- SOURCE PASSAGE:

========

In this article Mark Versey, CIO Real Assets, explains why he combined the real estate and alternative income divisions at Aviva Investors to create a real assets business.
5 minute read
“The future is already here – it's just not evenly distributed”. William Gibson
Gibson’s quote speaks to a truth lying behind all trends – people experience and even recognise change at different speeds. While we are not the first asset manager to create a real assets* business, we will go further in terms of integrating the component parts into a genuinely unified platform that can deliver better outcomes for our clients. We are placing a stake in the ground; highlighting our intention to shape the future of the real asset investment landscape.
Delivering better client outcomes
Increasingly outcome-oriented in nature, clients will differ in their current and future investment preferences for real assets – both in terms of the assets themselves and the vehicles providing access (single strategy or blended multi-asset). However, the trend toward them is undeniable. A report last year by PwC predicted that alternative asset classes – in particular, real assets, private equity and private debt – will more than double in size, reaching US$21.1 trillion by 2025.1 It is easy to understand why. Starved of yield and in search of diversifying assets that provide stable cash flows capable of protecting against volatility and inflation, investors are increasingly drawn to real assets. Our own Alternative Income Study found that pension funds and insurers across Europe are planning to increase their allocations to alternative assets in the coming years.2
In the case of pension funds, with a relatively low regulatory burden, illiquid assets are attractive to enable the continuation of de-risking journeys and the closure of funding gaps. Insurers, who despite facing far tougher regulatory hoops also continue to allocate to real assets and, in the main, plan to increase their allocations.
Many investors are seeking expert consultants, advisers or partners to help them allocate effectively to what is an opaque asset class. A Greenwich report in 20143 confirmed clients want help in bridging the knowledge gap as well as consultancy support when crafting solutions to their challenges. The same report flagged that institutional clients differ widely in their approaches to categorising real assets, which highlights the need even further.

========

- RECORD EXCERPTS:
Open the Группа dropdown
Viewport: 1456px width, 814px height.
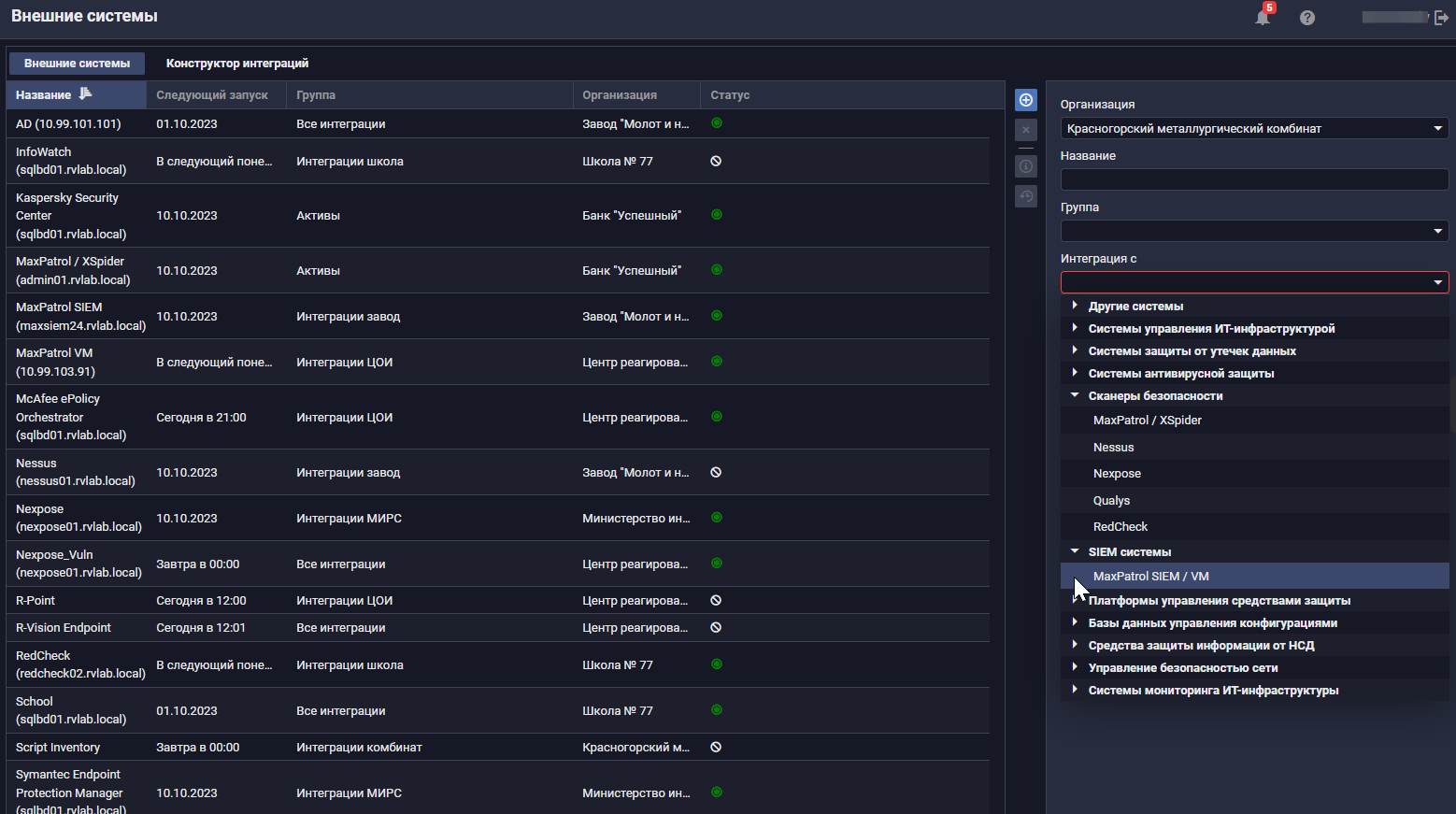point(1437,231)
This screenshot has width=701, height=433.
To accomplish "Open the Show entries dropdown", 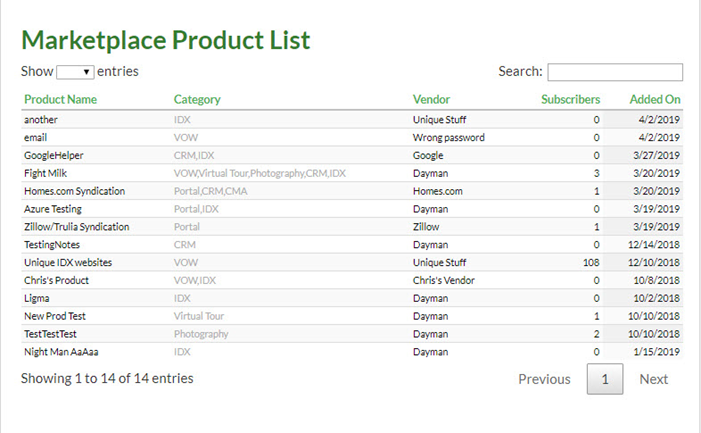I will tap(75, 72).
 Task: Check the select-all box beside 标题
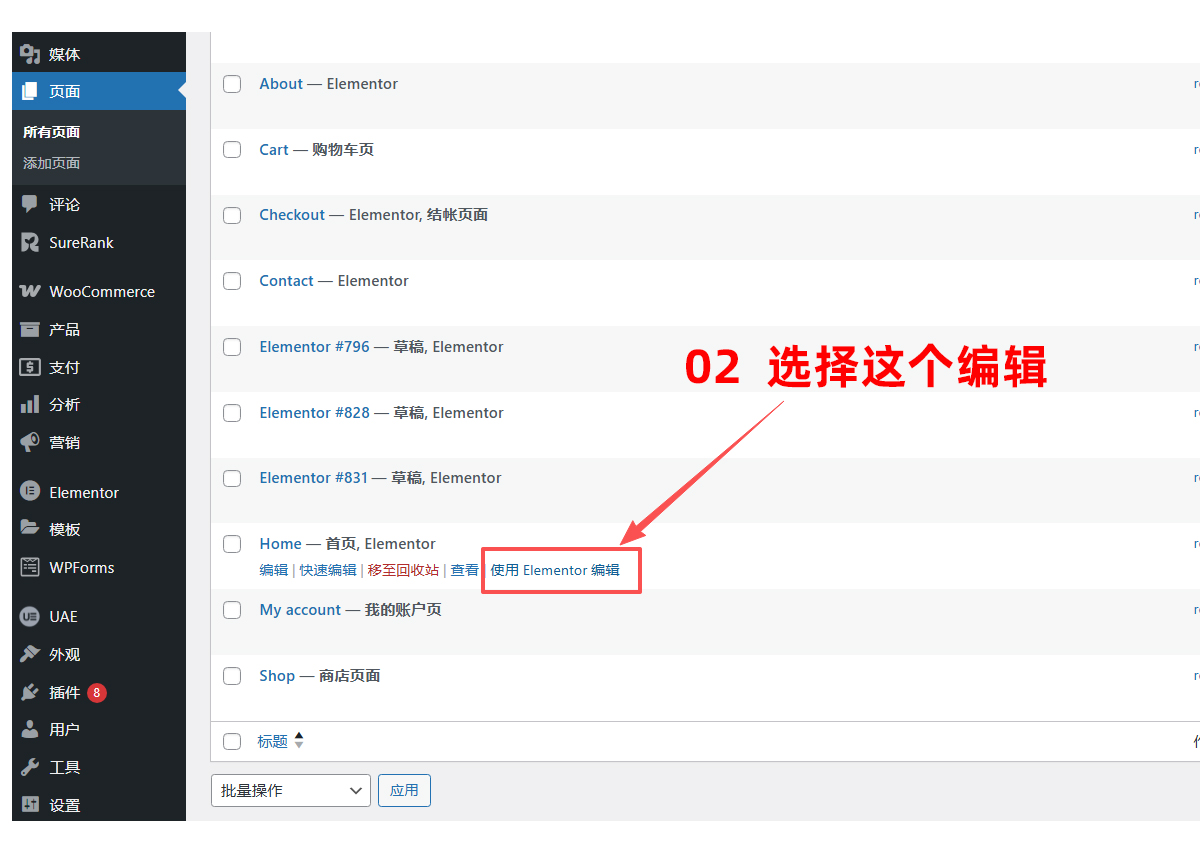click(232, 741)
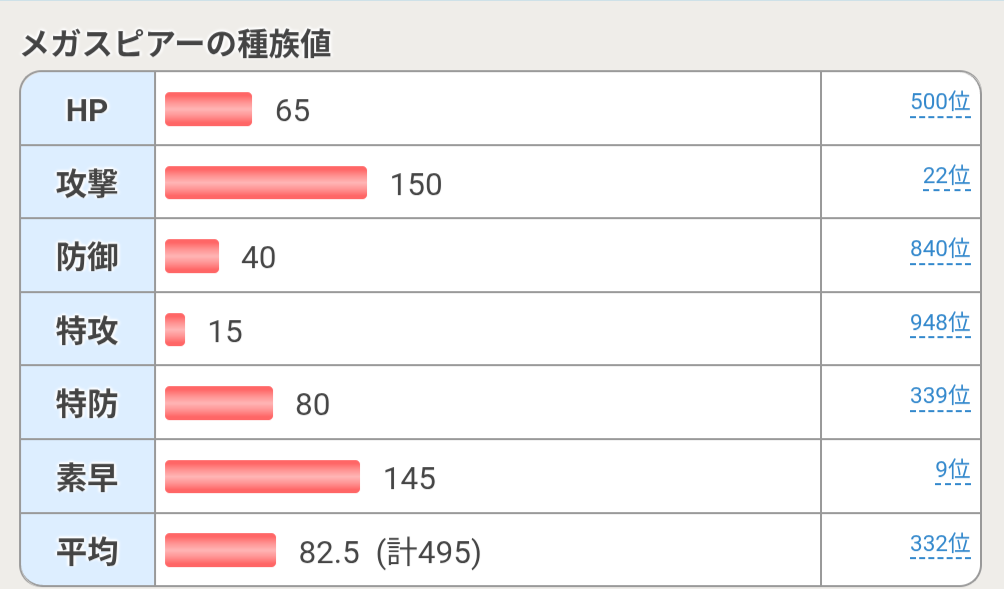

========

- REQUEST: Pick up the article on Aviva Investors' new real assets business right after its last sentence and continue it.

- EXERCISE RESULT:
Meeting this growing client need was the driving force behind the creation of a real assets business. Given the level of pent-up client demand, with a large amount of money chasing a limited number of opportunities, the ability to originate quality real asset deals is critical. Furthermore, real assets are unique compared to liquid markets as a fully-transparent marketplace does not exist; deals must be sought out and negotiated directly.
The first tangible benefit a combined business brings to clients is improved insight on deals. With equity and debt teams working collaboratively, we are able to gain a competitive advantage. A perfect example of this is in real estate. On the equity side, we have a strong location strategy where we focus our efforts and investment in core cities where people want to live, play, work and learn. As a result, we have established deep knowledge, relationships and ultimately an information advantage that can be utilised when making lending decisions.
Second is our speed in deploying capital. Clients who wish to access these asset classes want to have their money invested in a timely fashion without sacrificing strong risk underwriting. Having access to more types of assets better equips us to deploy capital faster to a given risk appetite.
The third benefit relates to the market side of real assets. The ability to offer equity and debt financing means we can offer owners of real assets or borrowers looking for financing far more flexible solutions. A property initially considered for sale could instead benefit from a loan or a commercial ground rent solution, so there are a huge variety of ways in which we can structure deals for existing owners. This ultimately allows us to access off market or unique transactions our competitors would struggle to replicate.
Scale and efficiency: combining perspectives and expertise
Combining our real estate and alternative income businesses brings obvious cost and operational synergies. In terms of governance, risk and reporting, we can also simplify existing committees and reporting requirements.
But there are many other similar activities to consider – for example, a development project in infrastructure and a development project in real estate have similar risks and require similar project management and supplier governance. We can also have a single credit risk team working collaboratively across real estate and alternative income to more effectively assess tenant covenants, deal structures and overall risks. Furthermore, our combined research team now has a more holistic view of real assets and can analyse relative value across the capital structure as well as between sectors. This will help us anticipate thematic trends and improve portfolio idea generation and risk management.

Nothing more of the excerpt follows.